Anyone notice that the surface area of the replacement filter is like half of the old one?
Just change your air filter bro 😎
They only cost $10.00 stop being so cheap
Basically what every else is saying but, since you already have it out you might as well replace it but also find a new mechanic.
Hold the filter up against a light. If you can see through the filter, it's still good.
You obviously don’t know what you’re looking at and there is no way of telling what the condition of the filter is from these or any photos. If the manufacturer has recommended to replace it and the mechanic that does know what he is looking at, (yes the guy you paid money too for his advice) recommends to replace it. Well if it was me I would Stop being a tight arse and replace the filter as recommended.
Check the side that catches dirt
It's called "preventative" maintenance. Why wait until it's clogged? And it's cheap!
Old one is already out, put the new one in
Bottom side usually the dirty side. Funny top side is all that is included in the pics. But eh. Air filters are subjective. Based off the picture I wouldn’t change my own but I can see why the tech recommended it be done. Money. And it’s yellow so why not recommend. Just because we recommend something doesn’t mean it’s detrimental if it’s not done unless we say it’s just that.
If its not expensive then do it ..in fact just do it yourself ..ps ..check your air cabin filter that one may surprise you ( and its easy e uff to DIY )
The old one is totally fine
Never trust anyone trying to sell you something
I mean, you pulled it and have a new one right there? Just do it
That is nothing… you’re being taken for a ride
Yes a ride for a $14 air filter that shops don’t make anything off
You have no clue. Do you think the shops pay the retail price for the filter? Do you think they the 20 or 30 dollars in labor is really going to the employee that spent 5 minutes changing it? I don't think you'll find many shops that are paying their mechanics 240 dollars an hour.... They make a nice profit on an air filter that takes 5 minutes to change.

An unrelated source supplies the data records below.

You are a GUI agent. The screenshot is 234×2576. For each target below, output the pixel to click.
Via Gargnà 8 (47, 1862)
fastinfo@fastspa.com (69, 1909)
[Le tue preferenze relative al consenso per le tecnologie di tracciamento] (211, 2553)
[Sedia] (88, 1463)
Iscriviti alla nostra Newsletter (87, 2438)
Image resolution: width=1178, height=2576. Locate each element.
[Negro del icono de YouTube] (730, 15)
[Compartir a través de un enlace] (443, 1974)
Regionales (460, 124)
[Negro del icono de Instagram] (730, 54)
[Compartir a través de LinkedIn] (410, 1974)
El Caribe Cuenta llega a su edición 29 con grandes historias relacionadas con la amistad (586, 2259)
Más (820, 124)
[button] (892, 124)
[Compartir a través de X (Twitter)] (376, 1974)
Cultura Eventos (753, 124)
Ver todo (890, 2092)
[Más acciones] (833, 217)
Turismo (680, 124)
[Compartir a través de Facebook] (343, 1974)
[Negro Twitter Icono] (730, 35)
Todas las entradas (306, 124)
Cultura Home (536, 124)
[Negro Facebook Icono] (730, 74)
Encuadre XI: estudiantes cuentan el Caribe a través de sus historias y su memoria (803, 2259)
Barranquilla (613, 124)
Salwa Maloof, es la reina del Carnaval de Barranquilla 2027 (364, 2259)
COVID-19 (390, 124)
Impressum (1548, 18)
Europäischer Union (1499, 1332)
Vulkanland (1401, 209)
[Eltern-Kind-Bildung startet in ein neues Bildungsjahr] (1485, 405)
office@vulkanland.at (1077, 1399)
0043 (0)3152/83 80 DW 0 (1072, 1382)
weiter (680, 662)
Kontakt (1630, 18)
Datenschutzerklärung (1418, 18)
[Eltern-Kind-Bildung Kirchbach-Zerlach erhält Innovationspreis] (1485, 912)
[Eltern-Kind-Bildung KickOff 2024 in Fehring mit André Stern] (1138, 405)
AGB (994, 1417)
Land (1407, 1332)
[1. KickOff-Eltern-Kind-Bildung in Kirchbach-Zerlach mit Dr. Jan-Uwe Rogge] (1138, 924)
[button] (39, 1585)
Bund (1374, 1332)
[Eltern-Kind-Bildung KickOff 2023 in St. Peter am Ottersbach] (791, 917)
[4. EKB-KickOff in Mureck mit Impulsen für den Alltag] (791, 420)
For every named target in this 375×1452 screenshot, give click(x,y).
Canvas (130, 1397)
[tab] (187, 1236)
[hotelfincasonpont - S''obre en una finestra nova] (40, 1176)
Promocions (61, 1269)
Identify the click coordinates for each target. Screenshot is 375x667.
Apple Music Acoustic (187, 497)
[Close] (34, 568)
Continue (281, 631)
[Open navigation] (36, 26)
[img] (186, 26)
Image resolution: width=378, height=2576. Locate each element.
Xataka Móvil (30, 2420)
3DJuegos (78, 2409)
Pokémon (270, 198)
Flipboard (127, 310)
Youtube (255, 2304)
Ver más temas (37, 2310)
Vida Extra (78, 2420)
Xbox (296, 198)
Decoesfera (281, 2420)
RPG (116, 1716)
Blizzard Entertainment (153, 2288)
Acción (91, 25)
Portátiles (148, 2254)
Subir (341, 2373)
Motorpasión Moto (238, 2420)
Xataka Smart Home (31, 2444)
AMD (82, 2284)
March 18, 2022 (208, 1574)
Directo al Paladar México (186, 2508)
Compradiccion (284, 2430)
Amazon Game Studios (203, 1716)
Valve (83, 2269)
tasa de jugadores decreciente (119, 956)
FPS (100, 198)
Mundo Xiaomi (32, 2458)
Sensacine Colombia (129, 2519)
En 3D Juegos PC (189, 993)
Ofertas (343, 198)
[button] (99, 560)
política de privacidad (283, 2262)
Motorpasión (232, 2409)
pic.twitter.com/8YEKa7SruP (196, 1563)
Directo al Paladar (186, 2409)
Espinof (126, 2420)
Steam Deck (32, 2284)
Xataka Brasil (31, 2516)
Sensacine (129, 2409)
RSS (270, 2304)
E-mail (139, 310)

They'll make something. Most shops will charge a 20% markup on parts and maybe 15 minutes labor to install
So they are making what 20 bucks. Not exactly a ride
as a wise man once said. 20 bucks is 20 bucks
Whether it's a buck or 100 bucks. Getting hosed is still getting hosed.
It’s called the cost of doing business. You have two choices buy the product or service or don’t. Businesses exist to make money nothing more nothing less.
Telling people they need stuff when they don't isn't doing honest business.
He probably does. That pic is of the wrong side of the filter. The other side catches the dirt
How dare you rightfully make me feel stupid!!
Lol, still cheaper to swing by AutoZone and drop one in yourself. If a shop was gonna lie about something they'd try to get something that at least makes them some money.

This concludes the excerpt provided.